Creating the Angular component template

Now that you have a service to fetch the data and a component to store it in, you will create a template to specify how the data will be displayed on the page. When you visit the page in the browser, the component populates the template to display the artists data with formatting.

Create the app.component.html file.
src/main/frontend/src/app/app.component.html

app.component.html

link:finish/src/main/frontend/src/app/app.component.html[role=include]

The template contains a div element that is enumerated by using the ngFor directive. The artist variable is bound to the artists member of the component. The div element itself and all elements contained within it are repeated for each artist, and the {{ artist.name }} and {{ artist.albums.length }} placeholders are populated with the information from each artist. The same strategy is used to display each album by each artist.

Building the front end

The Open Liberty instance is already started, and the REST service is running. In a new command-line session, build the front end by running the following command in the start directory:

mvn generate-resources

The build might take a few minutes to complete. You can rebuild the front end at any time with the generate-resources Maven goal. Any local changes to your TypeScript or HTML are picked up when you build the front end.

Point your browser to the http://localhost:9080/app web application root to see the following output:

foo wrote 2 albums:
    Album titled album_one by foo contains 12 tracks
    Album tilted album_two by foo contains 15 tracks
bar wrote 1 albums:
    Album titled foo walks into a bar by bar contains 12 tracks
dj wrote 0 albums:

If you use the curl command to access the web application root URL, you see only the application root page in HTML. The Angular framework uses JavaScript to render the HTML to display the application data.
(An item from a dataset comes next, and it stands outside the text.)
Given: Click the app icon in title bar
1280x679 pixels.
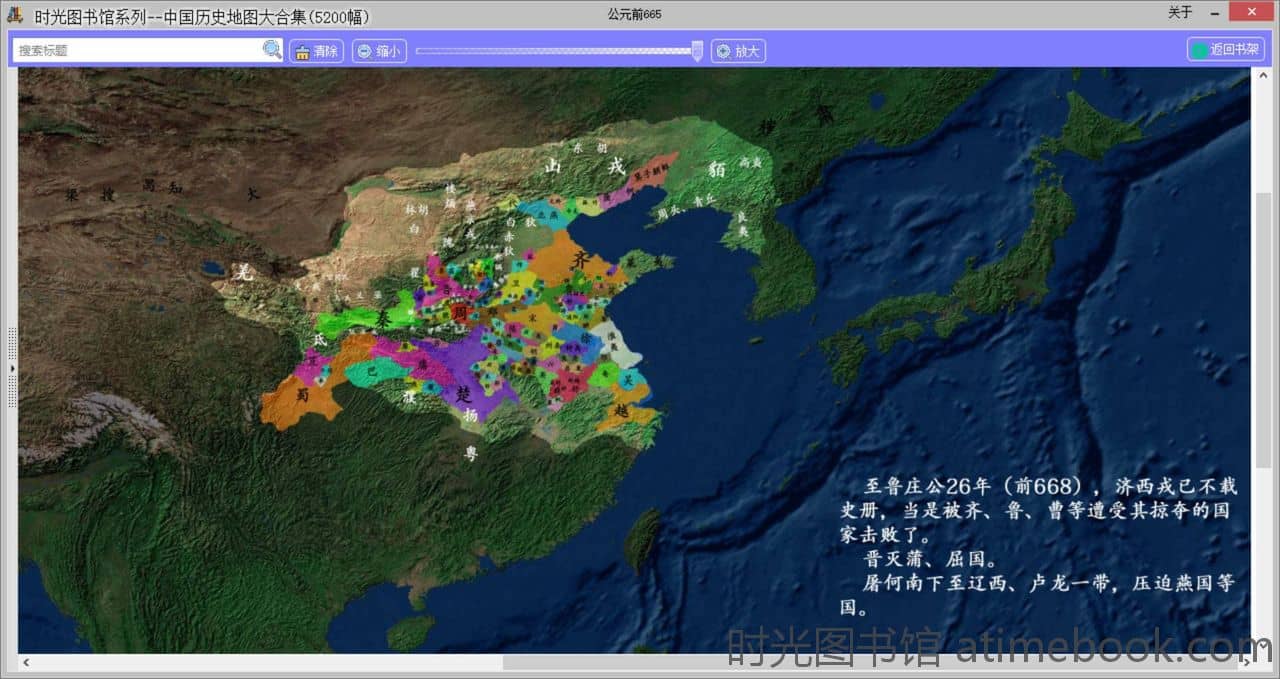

A web browser runs JavaScript, and the curl command doesn’t.

Testing the Angular client

No explicit code directly uses the consumed artist JSON, so you don’t need to write any test cases.

Whenever you change and build your Angular implementation, the application root at http://localhost:9080/app reflects the changes automatically.

When you are done checking the application root, exit dev mode by pressing CTRL+C in the command-line session where you ran the Liberty.

Although the Angular application that this guide shows you how to build is simple, when you build more complex Angular applications, testing becomes a crucial part of your development lifecycle. If you need to write test cases, follow the official unit testing and end-to-end testing documentation on the official Angular page.

Great work! You’re done!

You just accessed a simple RESTful web service and consumed its resources by using Angular in Open Liberty.